Cela ressemble au chant du cygne et c’est maintenant qu’il faut réagir et résister d’une autre manière. À notre manière bien certainement.
Pas de chiffres encore ou très peu pour parler du carnage des restaurants qui fermeront dans les prochaines semaines et du reste à venir ici et maintenant, ce n’est qu’un tout petit bout. Allons-y. Parlons et réfléchissons si nous en sommes encore capables dans ce vide intersidéral, loin des larmoiements généraux masqués .
Nous sommes presque tous allés au restaurant dans notre vie, au moins une fois. Nous sommes presque tous allés à un concert et à une pièce de théâtre. Nous avons tous lu des livres, des bons et des mauvais. On se connaît ? Sommes-nous les mêmes qu’avant le mois de mars de cette année ? Pouvons-nous encore communiquer sans vendre notre sale camelote mercantile, avant de nous mettre au vert ?
Il est drôle de faire table du passé éternellement. Certains y arrivent pour mieux vivre, moi pas. Le restaurant est un monument patrimonial de la culture française – en particulier parisienne – depuis presque deux cents cinquante ans (le premier restaurant du monde a été créé à Paris en 1765 ou à peu près), un monument non classé au Patrimoine mondial de l’UNESCO vu que nous n’y avons aujourd’hui qu’un simple repas, la belle affaire depuis 2010, la date de la création de ce blog !, et et de se dire ainsi que, si nous – notre gouvernement élu par nos suffrages – le condamnons de fermeture aussi durement aujourd’hui, dans un bric-à-brac délétère idéologique très puritain, avec beaucoup de fausses analyses très puritaines elles aussi, nous nous condamnons nous-mêmes demain. Pour moi, le restaurant est le sommet de l’iceberg culturel de notre pays en train de couler et de fondre.

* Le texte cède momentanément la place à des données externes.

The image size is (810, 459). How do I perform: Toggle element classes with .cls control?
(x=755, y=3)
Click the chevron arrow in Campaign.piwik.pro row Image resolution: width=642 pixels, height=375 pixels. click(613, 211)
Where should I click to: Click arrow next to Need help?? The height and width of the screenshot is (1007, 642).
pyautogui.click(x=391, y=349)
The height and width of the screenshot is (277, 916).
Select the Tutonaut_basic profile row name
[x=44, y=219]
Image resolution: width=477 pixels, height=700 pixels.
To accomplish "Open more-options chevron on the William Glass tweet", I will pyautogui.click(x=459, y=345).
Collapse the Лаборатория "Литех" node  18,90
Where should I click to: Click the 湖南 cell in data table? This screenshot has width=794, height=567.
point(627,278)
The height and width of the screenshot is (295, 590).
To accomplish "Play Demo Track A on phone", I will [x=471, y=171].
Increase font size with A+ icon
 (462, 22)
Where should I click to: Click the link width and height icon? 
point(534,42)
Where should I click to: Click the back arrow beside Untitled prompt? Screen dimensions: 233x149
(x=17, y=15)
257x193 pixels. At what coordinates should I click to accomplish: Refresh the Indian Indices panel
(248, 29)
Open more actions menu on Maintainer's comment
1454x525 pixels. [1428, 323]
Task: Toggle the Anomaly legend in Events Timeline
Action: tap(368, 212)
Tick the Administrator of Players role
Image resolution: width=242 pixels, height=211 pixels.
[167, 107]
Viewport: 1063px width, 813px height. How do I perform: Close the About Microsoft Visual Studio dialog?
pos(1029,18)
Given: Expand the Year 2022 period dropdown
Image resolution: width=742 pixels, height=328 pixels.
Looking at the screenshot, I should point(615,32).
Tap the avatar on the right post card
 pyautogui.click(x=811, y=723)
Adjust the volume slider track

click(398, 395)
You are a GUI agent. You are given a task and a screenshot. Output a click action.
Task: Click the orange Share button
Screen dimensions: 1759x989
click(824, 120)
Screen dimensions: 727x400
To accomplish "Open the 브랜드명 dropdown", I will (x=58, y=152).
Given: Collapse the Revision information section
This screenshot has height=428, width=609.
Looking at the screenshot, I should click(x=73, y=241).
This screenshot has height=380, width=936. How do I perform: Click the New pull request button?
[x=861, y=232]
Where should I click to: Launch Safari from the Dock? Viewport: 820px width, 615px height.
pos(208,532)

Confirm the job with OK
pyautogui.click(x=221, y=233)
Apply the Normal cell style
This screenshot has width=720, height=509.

Bien sûr, qui va au restaurant ? Les nantis et les plus riches me direz-vous ? Non. Chacun ou presque a déjà testé l’idée et le plaisir d’un restaurant, comme un bon livre ou un amour à venir. Chacun a déjà su ce qu’était un restaurant : un moment à part, rare, privilégié et vu l’offre de notre pays, promis à presque toutes les bourses. Je ne parle pas des fast-foods et des autres endroits franchisés de la planète qui n’ont à proposer que des dernières fois industriels inhumains. Le restaurant, c’est toujours en quelque sorte une première fois, voire une deuxième ou une troisième, pour les amoureux. En fait, le restaurant n’est réservé qu’aux amoureux. Il y a de la fidélité là-dedans, du plaisir renouvelé à l’infini, des antres de découvertes humaines et sensorielles qui n’arrivent pas – pour moi – à la cheville d’un bon concert ou à d’autres préliminaires amoureux hasardeux. C’est un théâtre incertain mais sûr du ventre. Le restaurant est un lieu sans nom finalement, où tout peut s’arranger ou se découdre. Où tout se fait. De cela, mis à part le lieu, il faudrait parler de l’assiette et un peu de cuisine. La cuisine : un art total beaucoup plus subtil que la musique, que la danse et l’écriture, qui ne s’écrit qu’une fois et sans faute. Un art contemporain sans clichés qui se mange, l’imaginerez-vous ? C’est, dans le meilleur des cas, une éternité, dans le pire, un sommeil.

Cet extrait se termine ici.